Segment Start: DATA SUPPLIED

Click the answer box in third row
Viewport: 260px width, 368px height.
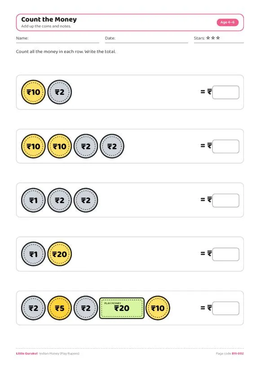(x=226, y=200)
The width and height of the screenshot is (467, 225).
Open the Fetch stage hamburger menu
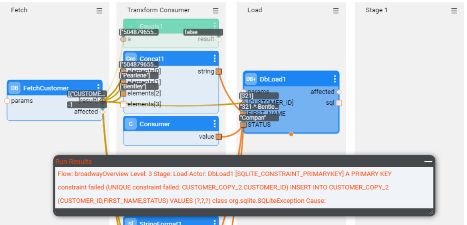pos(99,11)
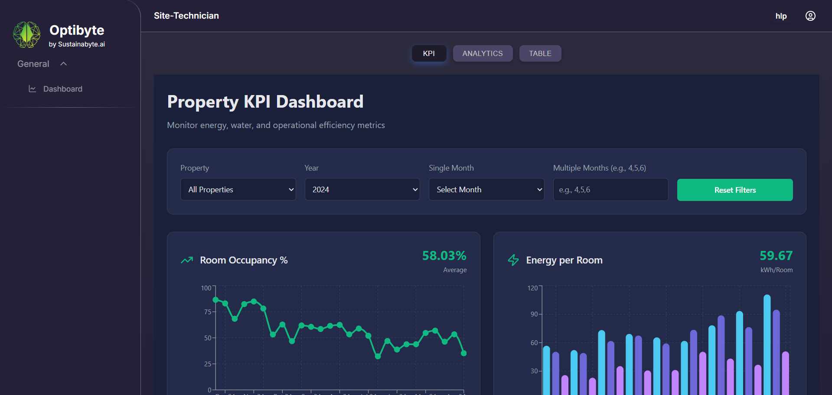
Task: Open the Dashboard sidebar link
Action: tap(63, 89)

Segment End: DATA SUPPLIED
Segment Start: DATA SUPPLIED

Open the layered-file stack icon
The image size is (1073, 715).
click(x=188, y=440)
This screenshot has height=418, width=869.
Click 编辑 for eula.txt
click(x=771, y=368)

Segment End: DATA SUPPLIED

**YOUR TASK:**
Wherever a line in the data above holds "screenshot", copy that line.

**SOLUTION TO THIS TASK:**
The width and height of the screenshot is (467, 225).
This screenshot has height=418, width=869.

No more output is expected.